Der Esslinger Kreistag beschließt 1980, bei Sirnau eine zentrale Müllverbrennungsanlage zu errichten. Die Proteste dauern mehrere Jahre an. Foto: EZ-Archiv - EZ-Archiv

EZ-Jubiläumsserie „Zeit in der Zeitung“: 1980 erreichen die politischen Beziehungen zwischen Ost und West einen Tiefpunkt, die Grünen gründen eine Partei .

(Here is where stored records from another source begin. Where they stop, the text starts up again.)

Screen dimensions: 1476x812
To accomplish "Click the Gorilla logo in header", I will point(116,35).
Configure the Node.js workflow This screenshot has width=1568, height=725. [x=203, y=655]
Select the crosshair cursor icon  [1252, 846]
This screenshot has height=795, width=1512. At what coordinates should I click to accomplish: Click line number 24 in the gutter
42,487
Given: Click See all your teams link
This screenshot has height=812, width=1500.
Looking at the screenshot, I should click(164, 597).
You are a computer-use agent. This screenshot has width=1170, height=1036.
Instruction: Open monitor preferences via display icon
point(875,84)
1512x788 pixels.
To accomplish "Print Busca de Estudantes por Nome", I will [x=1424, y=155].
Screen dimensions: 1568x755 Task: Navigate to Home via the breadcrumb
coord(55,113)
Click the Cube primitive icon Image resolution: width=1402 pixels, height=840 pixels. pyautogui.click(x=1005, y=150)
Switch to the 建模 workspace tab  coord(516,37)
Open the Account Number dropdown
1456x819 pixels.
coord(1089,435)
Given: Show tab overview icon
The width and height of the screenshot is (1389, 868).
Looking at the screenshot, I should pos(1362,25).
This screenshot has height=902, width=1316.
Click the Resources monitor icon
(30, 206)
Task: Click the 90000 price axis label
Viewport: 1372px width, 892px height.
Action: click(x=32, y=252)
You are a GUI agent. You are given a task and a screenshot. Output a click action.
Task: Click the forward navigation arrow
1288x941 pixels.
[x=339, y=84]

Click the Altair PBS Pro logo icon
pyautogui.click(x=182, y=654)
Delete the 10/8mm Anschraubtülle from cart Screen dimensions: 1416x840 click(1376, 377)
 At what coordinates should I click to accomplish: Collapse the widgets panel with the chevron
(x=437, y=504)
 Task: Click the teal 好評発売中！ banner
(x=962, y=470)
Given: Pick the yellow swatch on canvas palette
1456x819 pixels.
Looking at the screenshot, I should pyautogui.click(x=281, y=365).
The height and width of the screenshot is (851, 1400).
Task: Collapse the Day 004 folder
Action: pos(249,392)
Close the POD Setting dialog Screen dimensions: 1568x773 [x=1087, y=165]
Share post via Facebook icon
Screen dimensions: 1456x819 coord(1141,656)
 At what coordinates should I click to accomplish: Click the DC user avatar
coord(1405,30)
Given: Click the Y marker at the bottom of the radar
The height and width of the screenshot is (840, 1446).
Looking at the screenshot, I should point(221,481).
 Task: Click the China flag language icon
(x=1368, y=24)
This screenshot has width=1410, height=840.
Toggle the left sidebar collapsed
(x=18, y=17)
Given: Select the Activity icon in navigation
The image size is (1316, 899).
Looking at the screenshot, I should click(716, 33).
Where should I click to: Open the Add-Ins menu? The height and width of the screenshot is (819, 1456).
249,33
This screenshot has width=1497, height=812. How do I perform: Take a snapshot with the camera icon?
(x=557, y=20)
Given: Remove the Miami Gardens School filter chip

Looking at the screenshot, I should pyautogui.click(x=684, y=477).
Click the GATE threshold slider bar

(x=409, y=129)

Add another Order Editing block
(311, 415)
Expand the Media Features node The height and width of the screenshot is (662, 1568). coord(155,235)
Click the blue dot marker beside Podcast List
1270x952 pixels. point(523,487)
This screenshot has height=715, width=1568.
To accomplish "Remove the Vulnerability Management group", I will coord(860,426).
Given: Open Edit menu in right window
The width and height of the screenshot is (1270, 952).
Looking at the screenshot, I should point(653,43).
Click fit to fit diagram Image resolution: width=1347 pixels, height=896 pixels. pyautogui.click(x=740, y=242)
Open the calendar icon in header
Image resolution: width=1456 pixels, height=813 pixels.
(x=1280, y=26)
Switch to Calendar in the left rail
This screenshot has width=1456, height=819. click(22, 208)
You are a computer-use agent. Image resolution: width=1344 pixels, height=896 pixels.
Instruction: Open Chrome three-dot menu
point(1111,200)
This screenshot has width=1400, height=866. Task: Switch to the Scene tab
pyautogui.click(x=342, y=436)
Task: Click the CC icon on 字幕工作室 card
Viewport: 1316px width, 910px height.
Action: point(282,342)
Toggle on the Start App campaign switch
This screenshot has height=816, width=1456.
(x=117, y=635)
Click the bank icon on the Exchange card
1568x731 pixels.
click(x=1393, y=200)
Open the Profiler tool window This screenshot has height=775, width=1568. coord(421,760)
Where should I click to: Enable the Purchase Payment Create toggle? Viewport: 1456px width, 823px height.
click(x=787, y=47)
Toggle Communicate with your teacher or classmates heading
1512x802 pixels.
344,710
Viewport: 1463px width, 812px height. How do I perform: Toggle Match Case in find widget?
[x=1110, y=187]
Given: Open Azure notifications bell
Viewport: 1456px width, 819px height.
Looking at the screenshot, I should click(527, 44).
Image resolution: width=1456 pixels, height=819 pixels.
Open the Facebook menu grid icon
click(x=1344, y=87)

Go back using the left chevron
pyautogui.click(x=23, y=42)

EsslingenIm Januar 1980 konstituiert sich die im Vorjahr gegründete Vereinigung von Umwelt-, Anti-Atom- und Friedensinitiativen unter dem Namen „Die Grünen“ als bundesweite Partei. Im März wird die politische Ausrichtung mit den Begriffen „ökologisch, basisdemokratisch, sozial, gewaltfrei“ definiert. Petra Kelly, August Haußleiter und Norbert Mann werden zur Parteiführung gewählt.

Auch die nichtorganisierte Umweltbewegung bleibt aktiv. Im Mai besetzen 5000 Aktivisten das Gelände der geplanten Atommülldeponie bei Gorleben und errichten ein Hüttendorf. Die „Freie Republik Wendland“ wird wenige Wochen später von der Polizei geräumt.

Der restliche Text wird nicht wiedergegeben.